The city says Nunis' cause of death has not yet been determined by the Medical Examiner.

"The City of Chula Vista understands and shares the public's and the family's desire to have all of their questions answered about this incident. However, it is premature and inappropriate to come to any conclusions at this time," according to a statement released Tuesday by the city, which stated that Chula Vista and its police department "continue to express our deepest condolences to the family and all of those touched by Mr. Nunis' tragic passing."

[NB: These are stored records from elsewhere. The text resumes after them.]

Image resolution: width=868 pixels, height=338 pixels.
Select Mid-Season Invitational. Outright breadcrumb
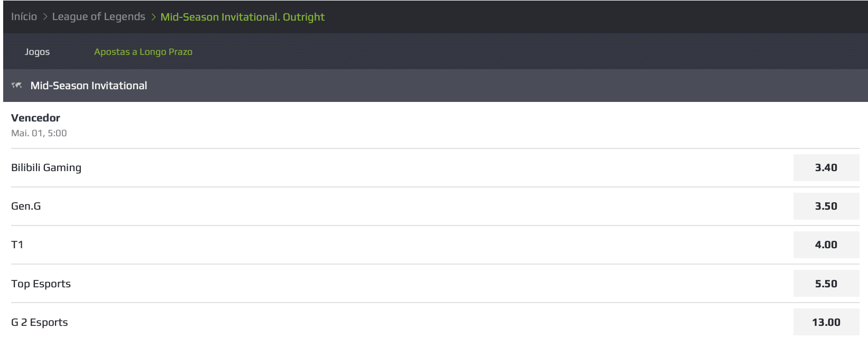243,17
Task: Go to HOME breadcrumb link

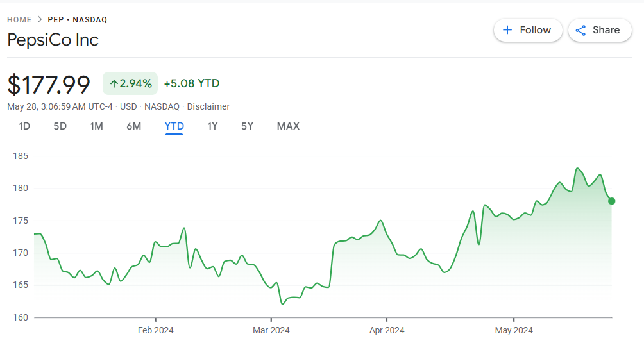Action: point(19,19)
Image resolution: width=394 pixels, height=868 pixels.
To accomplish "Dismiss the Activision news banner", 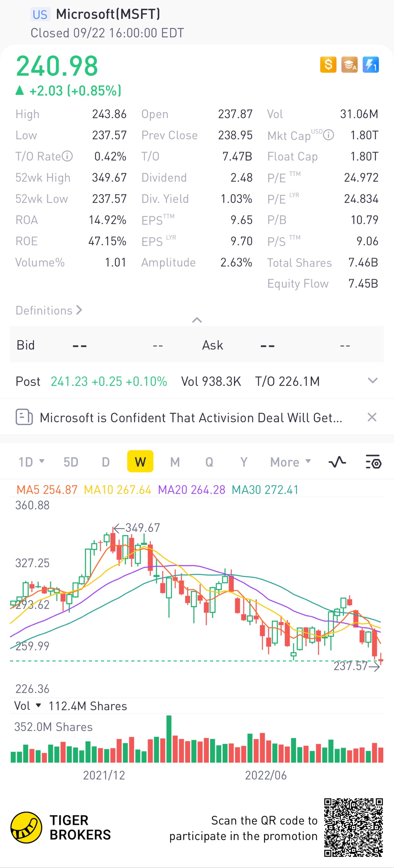I will (x=372, y=417).
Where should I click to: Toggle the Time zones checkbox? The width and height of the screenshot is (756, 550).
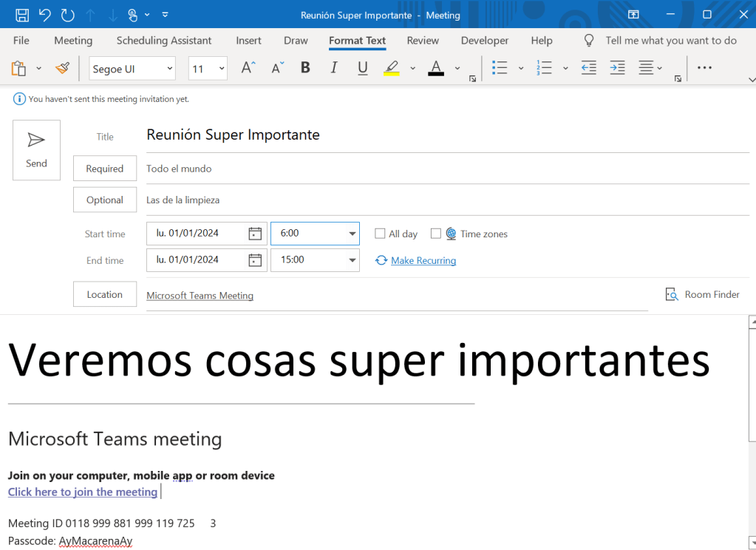436,234
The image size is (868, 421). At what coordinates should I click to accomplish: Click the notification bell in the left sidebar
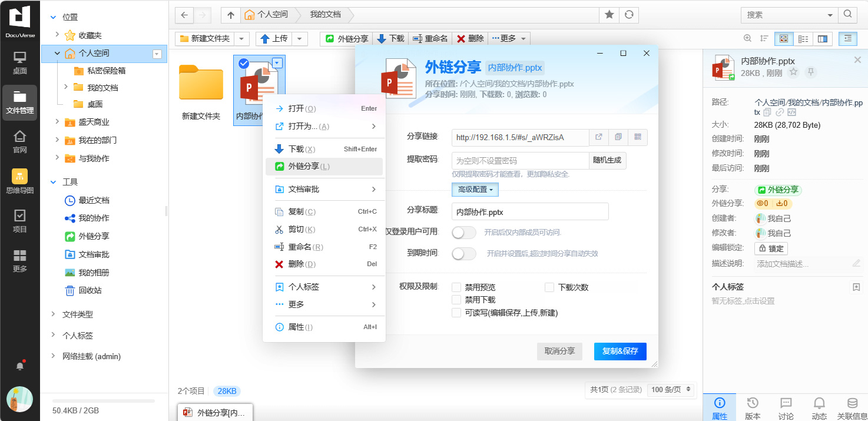pos(20,366)
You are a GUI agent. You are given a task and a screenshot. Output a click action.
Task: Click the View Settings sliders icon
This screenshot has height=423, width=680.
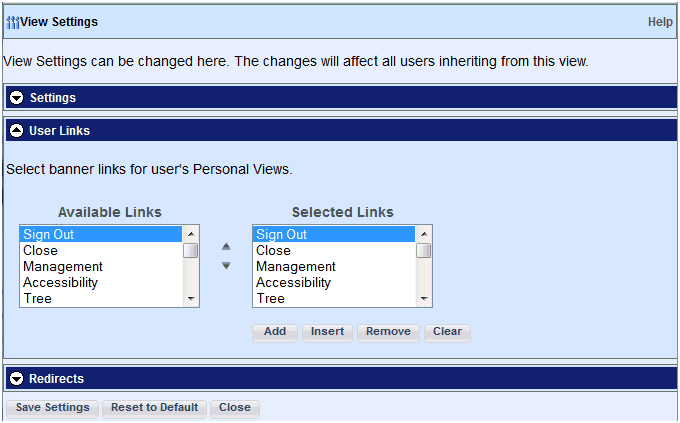coord(13,22)
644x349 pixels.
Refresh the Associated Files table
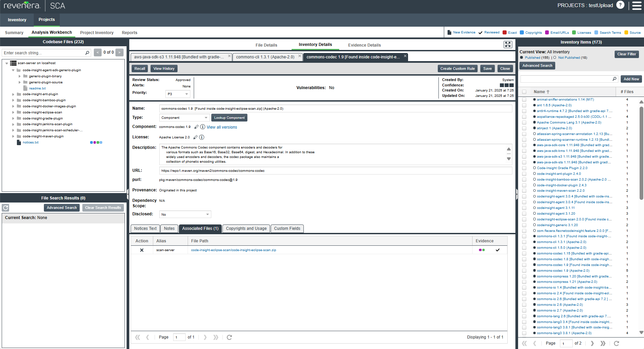[x=229, y=337]
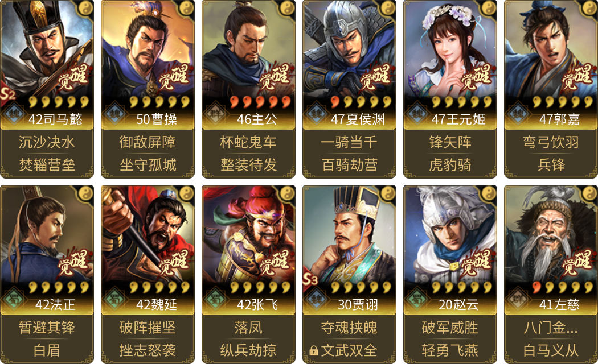This screenshot has height=364, width=598.
Task: Click the 破阵摧坚 skill of 魏延
Action: click(x=148, y=328)
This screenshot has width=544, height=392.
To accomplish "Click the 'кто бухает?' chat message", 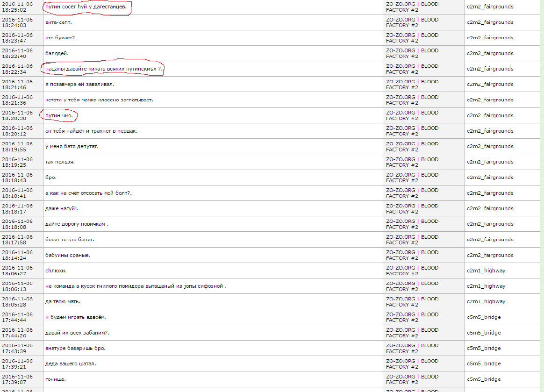I will 61,38.
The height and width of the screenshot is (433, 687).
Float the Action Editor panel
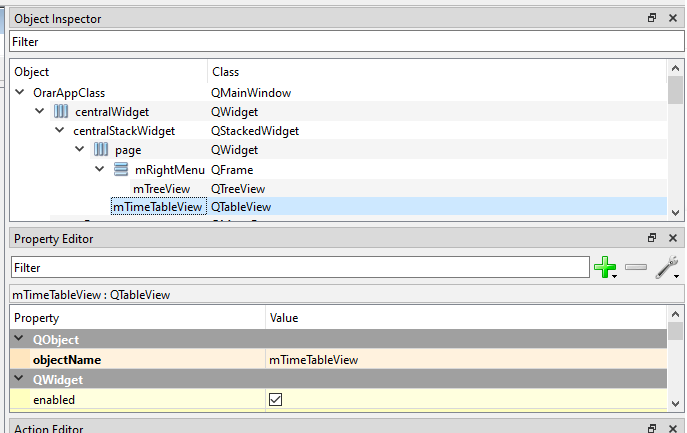pos(652,428)
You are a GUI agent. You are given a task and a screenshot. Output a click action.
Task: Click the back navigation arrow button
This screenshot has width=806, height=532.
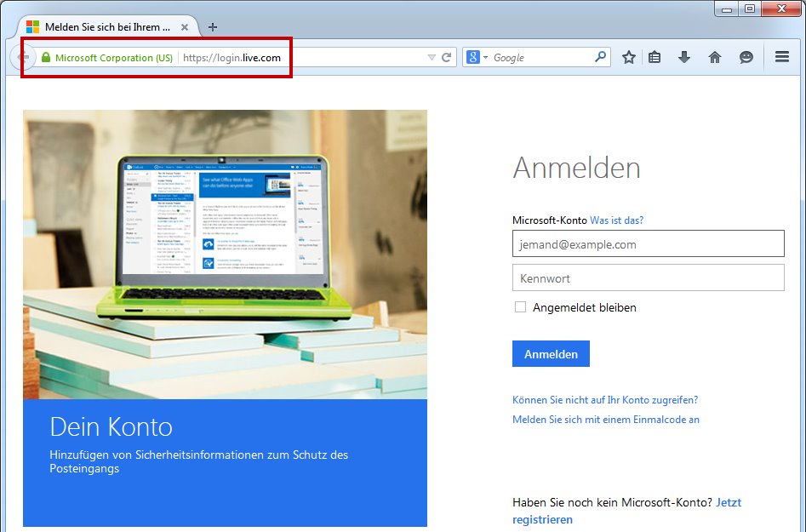coord(23,58)
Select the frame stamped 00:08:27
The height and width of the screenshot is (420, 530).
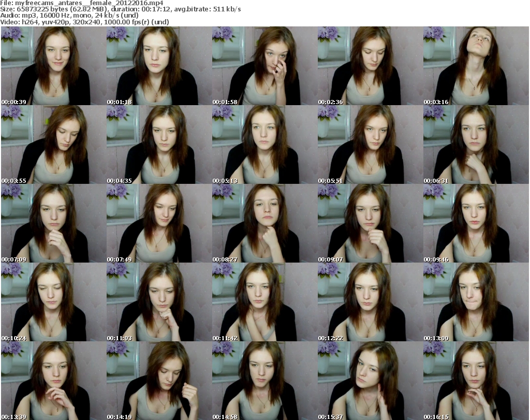264,223
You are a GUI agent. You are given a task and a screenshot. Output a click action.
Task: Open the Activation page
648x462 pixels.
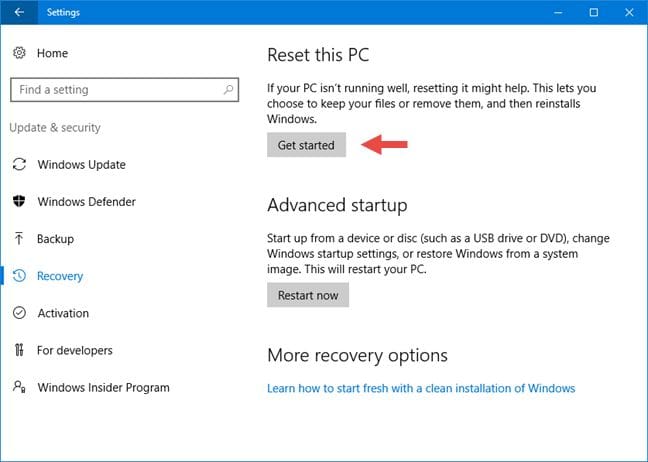coord(63,313)
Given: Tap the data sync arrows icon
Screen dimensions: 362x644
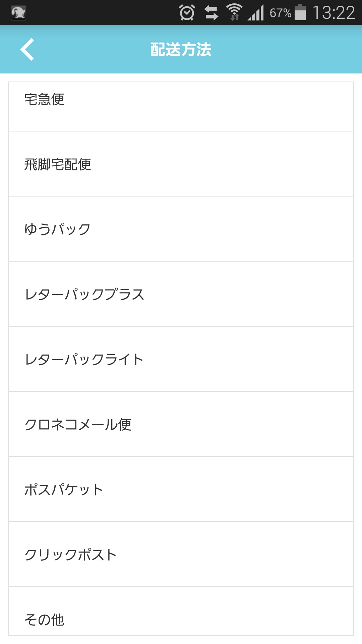Looking at the screenshot, I should pos(211,13).
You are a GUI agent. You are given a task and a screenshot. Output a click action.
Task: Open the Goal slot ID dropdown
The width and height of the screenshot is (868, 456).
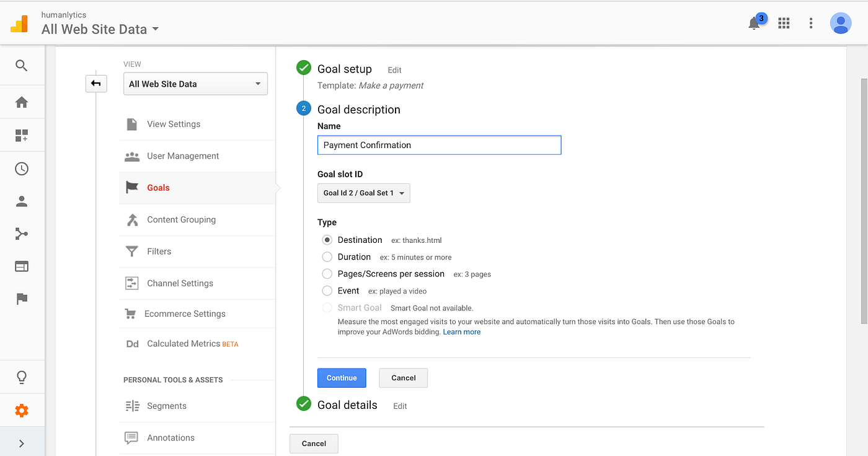tap(363, 193)
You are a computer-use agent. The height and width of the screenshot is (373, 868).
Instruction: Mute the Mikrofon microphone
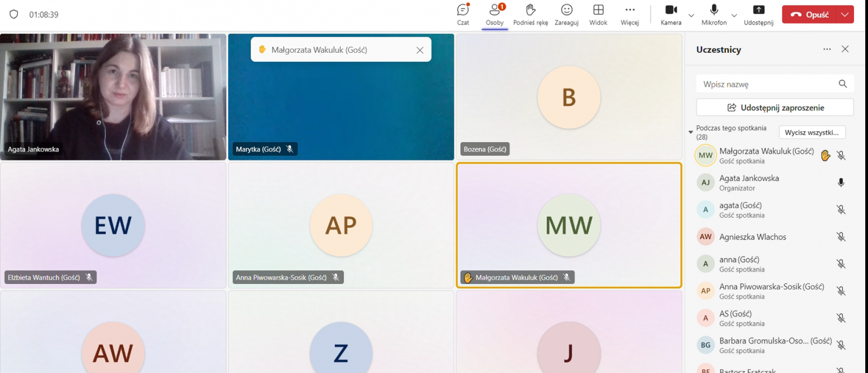714,15
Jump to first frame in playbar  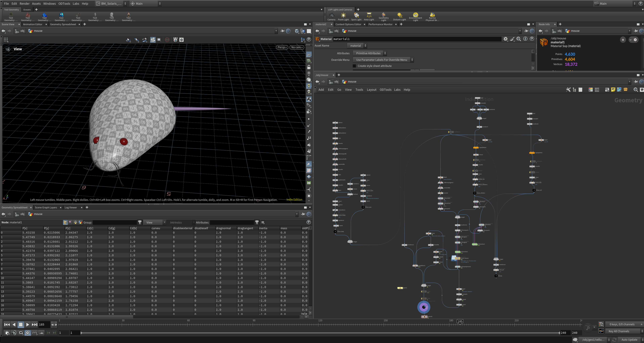(7, 325)
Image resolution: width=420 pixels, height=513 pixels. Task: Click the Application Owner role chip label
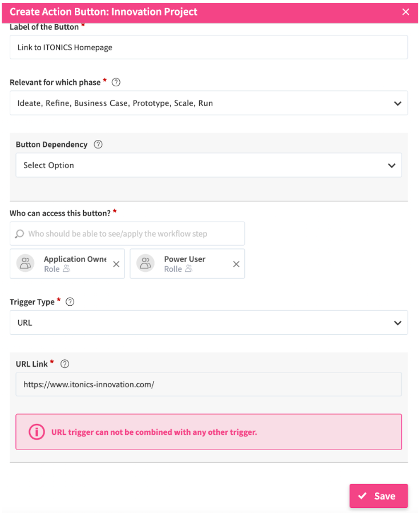(75, 259)
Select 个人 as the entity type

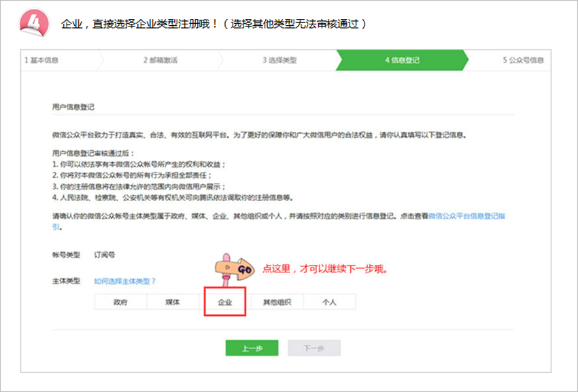(329, 302)
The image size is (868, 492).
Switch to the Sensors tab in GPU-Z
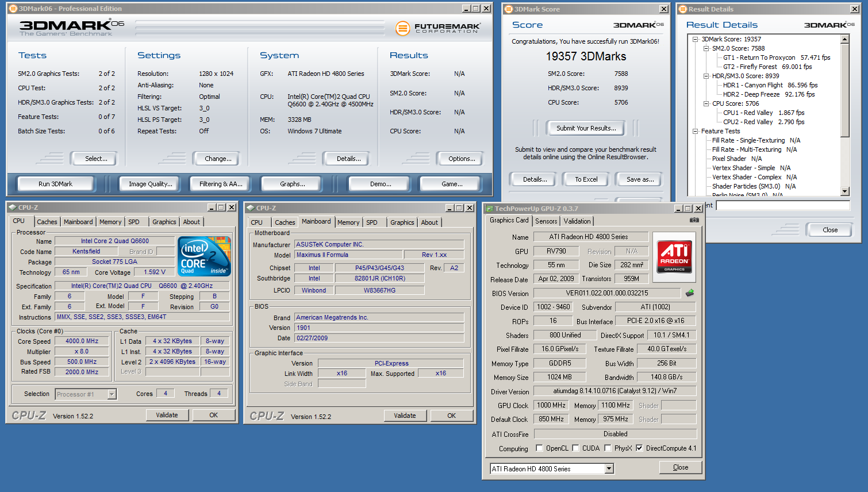point(546,221)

Douglas said he believes Nunis' death did not involve any natural causes, and that it was likely caused by "positional asphyxiation" stemming from the officers putting their weight upon Nunis.

Nunis' wife, Roxie, said, "We're just asking for some type of answers in any shape or form to help us to understand what happened."

The officers' body camera footage has also not been released, but Douglas says he believes its release will attract "national attention" once people view it.

Douglas said the death of Nunis was reminiscent of other in-custody deaths involving Black detainees. One of the lawsuit's causes of action alleges civil rights violations due to Nunis' race.

"Were he not a Black man, these officers would have treated him with more humanity," Douglas said. "Regrettably, we say, if Oral Nunis Sr. had not been a Black man, he would still be alive today."